青年が細い路地を歩き漸く借りているアパートに辿り着く頃。同時刻に今まさに青年が歩いて来た道を走って来る若い男が――青年の背を押す。
「!?」
突然の衝動に青年は開けたばかりの玄関の入り口から中へと前のめりに倒れ込んでしまう。

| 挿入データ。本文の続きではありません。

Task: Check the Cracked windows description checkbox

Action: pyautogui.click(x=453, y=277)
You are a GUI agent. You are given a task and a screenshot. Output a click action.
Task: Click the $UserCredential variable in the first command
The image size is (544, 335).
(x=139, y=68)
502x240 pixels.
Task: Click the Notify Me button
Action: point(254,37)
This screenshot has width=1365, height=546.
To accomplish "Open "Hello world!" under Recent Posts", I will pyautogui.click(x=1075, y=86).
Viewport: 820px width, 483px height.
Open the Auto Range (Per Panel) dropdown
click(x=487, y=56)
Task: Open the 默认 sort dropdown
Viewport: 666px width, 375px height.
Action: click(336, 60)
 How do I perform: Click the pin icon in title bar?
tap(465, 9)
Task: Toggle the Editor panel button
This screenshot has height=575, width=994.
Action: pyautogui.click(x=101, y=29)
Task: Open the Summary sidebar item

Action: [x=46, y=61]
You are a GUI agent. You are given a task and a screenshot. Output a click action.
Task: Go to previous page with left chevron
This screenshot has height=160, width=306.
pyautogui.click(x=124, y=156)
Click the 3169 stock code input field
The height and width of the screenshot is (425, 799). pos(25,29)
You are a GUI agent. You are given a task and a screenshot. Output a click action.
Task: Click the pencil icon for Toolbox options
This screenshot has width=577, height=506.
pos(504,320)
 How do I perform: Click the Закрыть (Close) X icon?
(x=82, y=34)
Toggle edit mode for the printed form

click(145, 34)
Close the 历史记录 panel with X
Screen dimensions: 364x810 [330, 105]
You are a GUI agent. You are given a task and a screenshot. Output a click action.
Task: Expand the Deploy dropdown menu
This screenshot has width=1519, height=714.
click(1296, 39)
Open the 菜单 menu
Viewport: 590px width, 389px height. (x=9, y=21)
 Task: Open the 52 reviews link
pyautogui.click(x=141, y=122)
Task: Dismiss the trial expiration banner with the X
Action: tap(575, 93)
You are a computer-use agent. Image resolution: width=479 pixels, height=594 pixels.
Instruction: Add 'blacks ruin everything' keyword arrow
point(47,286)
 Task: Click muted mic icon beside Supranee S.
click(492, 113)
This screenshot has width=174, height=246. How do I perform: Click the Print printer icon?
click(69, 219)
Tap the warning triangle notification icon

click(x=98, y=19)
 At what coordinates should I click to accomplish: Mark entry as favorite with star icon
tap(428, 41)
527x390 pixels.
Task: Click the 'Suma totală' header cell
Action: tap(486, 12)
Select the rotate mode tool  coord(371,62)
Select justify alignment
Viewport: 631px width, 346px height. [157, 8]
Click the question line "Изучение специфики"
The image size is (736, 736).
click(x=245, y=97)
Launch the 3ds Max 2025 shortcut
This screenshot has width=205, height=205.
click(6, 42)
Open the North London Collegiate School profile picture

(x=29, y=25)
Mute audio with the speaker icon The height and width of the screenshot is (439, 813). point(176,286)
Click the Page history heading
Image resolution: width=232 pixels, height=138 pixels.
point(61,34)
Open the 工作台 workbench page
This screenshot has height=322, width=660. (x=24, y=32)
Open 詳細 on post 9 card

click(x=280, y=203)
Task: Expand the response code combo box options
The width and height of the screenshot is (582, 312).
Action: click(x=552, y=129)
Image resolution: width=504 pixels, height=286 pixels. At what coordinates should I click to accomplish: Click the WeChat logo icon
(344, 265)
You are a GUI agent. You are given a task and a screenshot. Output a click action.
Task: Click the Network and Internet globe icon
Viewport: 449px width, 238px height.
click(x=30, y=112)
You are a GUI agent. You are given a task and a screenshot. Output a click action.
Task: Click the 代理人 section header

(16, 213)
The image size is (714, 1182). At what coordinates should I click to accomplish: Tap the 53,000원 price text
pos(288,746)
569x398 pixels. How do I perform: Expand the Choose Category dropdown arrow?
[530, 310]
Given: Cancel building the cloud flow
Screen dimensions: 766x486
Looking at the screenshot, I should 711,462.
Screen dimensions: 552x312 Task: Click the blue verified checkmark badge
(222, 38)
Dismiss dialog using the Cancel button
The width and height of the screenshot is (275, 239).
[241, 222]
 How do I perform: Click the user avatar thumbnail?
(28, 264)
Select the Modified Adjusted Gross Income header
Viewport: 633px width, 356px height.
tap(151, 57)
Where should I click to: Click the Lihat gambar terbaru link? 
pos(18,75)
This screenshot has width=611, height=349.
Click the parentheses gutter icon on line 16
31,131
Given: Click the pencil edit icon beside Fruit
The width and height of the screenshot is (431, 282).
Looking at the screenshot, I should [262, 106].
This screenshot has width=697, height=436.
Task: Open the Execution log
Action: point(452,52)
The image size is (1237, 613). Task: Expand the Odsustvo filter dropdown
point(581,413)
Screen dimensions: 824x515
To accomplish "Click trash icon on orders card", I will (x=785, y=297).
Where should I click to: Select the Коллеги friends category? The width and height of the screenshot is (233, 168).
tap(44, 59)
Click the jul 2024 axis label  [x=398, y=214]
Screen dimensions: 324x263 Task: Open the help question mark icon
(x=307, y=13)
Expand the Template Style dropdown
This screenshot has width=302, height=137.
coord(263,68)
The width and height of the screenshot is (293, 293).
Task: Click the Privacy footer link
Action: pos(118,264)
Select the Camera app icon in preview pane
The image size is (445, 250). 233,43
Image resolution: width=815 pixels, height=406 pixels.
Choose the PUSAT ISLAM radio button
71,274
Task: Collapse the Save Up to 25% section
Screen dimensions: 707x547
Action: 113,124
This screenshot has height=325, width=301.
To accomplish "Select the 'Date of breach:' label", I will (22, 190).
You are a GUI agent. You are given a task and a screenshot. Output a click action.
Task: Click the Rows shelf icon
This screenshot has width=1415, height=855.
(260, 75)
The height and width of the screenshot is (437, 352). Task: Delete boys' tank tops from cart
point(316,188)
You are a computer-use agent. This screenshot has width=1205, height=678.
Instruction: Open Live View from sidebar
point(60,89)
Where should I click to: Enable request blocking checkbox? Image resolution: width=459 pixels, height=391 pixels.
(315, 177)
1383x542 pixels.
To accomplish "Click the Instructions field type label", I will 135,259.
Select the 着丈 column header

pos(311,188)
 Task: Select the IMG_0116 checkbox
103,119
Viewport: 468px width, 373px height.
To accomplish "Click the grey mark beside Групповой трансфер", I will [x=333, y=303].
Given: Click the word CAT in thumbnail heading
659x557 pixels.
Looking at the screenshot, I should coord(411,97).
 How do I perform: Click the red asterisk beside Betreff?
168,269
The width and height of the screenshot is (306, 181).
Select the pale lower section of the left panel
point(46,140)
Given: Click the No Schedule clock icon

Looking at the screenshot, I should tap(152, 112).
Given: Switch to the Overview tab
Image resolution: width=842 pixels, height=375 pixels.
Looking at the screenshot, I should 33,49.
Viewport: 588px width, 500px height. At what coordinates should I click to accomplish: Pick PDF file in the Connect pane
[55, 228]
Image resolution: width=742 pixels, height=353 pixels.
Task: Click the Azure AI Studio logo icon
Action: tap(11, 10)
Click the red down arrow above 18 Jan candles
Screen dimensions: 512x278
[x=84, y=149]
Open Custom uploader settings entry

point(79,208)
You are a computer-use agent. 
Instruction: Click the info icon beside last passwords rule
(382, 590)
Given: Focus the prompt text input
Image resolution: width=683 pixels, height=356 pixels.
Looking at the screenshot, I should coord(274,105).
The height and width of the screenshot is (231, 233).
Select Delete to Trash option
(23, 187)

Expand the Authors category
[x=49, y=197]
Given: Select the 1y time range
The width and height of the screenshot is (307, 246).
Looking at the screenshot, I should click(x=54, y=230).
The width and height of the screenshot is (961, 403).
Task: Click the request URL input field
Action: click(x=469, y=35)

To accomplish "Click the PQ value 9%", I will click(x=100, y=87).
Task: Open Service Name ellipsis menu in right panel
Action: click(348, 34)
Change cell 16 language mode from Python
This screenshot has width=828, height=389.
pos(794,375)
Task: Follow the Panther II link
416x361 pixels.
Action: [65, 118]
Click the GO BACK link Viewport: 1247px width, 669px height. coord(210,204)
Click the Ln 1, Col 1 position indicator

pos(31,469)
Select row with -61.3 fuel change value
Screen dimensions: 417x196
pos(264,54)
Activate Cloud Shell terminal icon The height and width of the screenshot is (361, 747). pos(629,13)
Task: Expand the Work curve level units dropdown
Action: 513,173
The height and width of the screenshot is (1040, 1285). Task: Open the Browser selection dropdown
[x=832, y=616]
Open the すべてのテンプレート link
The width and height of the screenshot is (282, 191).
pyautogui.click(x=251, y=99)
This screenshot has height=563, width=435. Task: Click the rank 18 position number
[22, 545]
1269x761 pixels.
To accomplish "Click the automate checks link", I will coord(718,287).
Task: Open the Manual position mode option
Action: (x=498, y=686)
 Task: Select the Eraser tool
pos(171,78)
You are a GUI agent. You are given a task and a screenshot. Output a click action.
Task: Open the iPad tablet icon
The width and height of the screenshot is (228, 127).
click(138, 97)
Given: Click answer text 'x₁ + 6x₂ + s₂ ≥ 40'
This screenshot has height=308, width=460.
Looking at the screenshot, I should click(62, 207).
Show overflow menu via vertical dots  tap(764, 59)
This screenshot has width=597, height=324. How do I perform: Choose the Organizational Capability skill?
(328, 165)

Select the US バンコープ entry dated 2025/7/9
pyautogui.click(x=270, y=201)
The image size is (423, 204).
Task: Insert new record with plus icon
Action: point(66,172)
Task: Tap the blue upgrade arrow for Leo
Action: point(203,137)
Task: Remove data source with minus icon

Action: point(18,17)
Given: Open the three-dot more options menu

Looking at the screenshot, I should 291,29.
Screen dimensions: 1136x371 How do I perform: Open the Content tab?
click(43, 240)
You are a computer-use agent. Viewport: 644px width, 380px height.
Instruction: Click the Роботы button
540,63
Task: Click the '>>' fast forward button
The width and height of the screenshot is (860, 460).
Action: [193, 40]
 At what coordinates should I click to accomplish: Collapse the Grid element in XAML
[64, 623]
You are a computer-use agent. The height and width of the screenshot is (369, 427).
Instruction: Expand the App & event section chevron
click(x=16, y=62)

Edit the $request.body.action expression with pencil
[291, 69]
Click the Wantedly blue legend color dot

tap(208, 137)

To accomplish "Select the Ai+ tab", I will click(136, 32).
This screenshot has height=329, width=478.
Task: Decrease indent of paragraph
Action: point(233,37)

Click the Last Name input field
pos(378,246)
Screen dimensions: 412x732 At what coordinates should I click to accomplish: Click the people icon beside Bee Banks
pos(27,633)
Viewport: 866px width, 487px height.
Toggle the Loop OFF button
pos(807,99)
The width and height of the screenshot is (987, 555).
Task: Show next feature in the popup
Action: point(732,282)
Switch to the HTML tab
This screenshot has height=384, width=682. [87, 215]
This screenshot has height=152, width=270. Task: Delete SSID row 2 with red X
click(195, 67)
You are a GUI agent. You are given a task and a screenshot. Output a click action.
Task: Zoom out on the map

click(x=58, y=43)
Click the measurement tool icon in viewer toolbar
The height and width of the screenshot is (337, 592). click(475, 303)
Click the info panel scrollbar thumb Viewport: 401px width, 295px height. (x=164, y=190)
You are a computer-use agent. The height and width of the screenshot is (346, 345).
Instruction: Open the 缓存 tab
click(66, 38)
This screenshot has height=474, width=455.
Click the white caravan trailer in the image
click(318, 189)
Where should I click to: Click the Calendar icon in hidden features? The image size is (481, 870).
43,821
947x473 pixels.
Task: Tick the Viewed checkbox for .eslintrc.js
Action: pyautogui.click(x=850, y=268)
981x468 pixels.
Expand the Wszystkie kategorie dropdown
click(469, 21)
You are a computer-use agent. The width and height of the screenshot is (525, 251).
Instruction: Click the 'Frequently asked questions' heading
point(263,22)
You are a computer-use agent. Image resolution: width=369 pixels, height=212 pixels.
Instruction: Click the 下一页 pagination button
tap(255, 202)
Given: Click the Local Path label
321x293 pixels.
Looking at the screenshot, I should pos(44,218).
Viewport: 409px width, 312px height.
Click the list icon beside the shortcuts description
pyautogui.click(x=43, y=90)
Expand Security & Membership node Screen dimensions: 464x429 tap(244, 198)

瞬間的に入り込んだ侵入者はドアを閉め、この部屋の住人である青年の背後にしゃがみ込んで耳元で囁く。
(何もいうなよ)
そんな言葉に動揺しつつも青年は何をされるか解らない恐怖に頷くしかない。
男は口を閉じ息を潜める様に外の様子に気を集中させる。
が、特に何も起こらず。
部屋に咽せる声が響く。それに気付くと男が軽く背を摩って謝った。
「悪いな」
涙目で男を見上げた青年は黒い瞳を瞬かせる。
交わった視線に心臓が跳ねてそんな自分に驚く。
妙な顔をした青年に男は――琥珀色の瞳を真っ直ぐに向けたのだ。
くすんだ金髪はだらしなく肩付近で柔らかく跳ねており、黒のレザージャケットにダメージジーンズという洋装。狼を思わせる雰囲気を纏う。
歳は同じくらいもしくは年上だろうか。
押し黙っている黒目の男に野生的な空気の男が怪訝な表情に変わる。
「悪かったって。出てく」
「……え?」
だるそうにドアに手をかけるその背を反射的に掴んでしまった。
驚いて振り返られて慌てて手を放す。
何故、こんな事をしてしまったのか混乱する。
「あ! いや、その」
「?」
「べつに大丈夫、だし……」
その先の言葉は一体なんと言おうとしているのか。
自分でも解らずやはり混乱していると。
吹き出す声に我に返る。
どうやら笑われたようだ。
不機嫌ではなさそうで安心していると名前を聞かれた。
素直に答えると彼も教えてくれた。
「アシュ、か。俺はライヤだ」
「珍しい名前だね」
「そうか? お前こそちょっと変わってるよな」
そうして他愛ない会話が始まり、突然の侵入者は来客へと変わる。
決して座り心地は良く無いソファに腰を下ろし、今の出来事についてや表面的な素性など間を置きつつ会話が進む。
途中でアシュが飲み物を用意したり最終的には夕食の準備まで始めた。
まるで約束をしていた様な雰囲気にまでなって。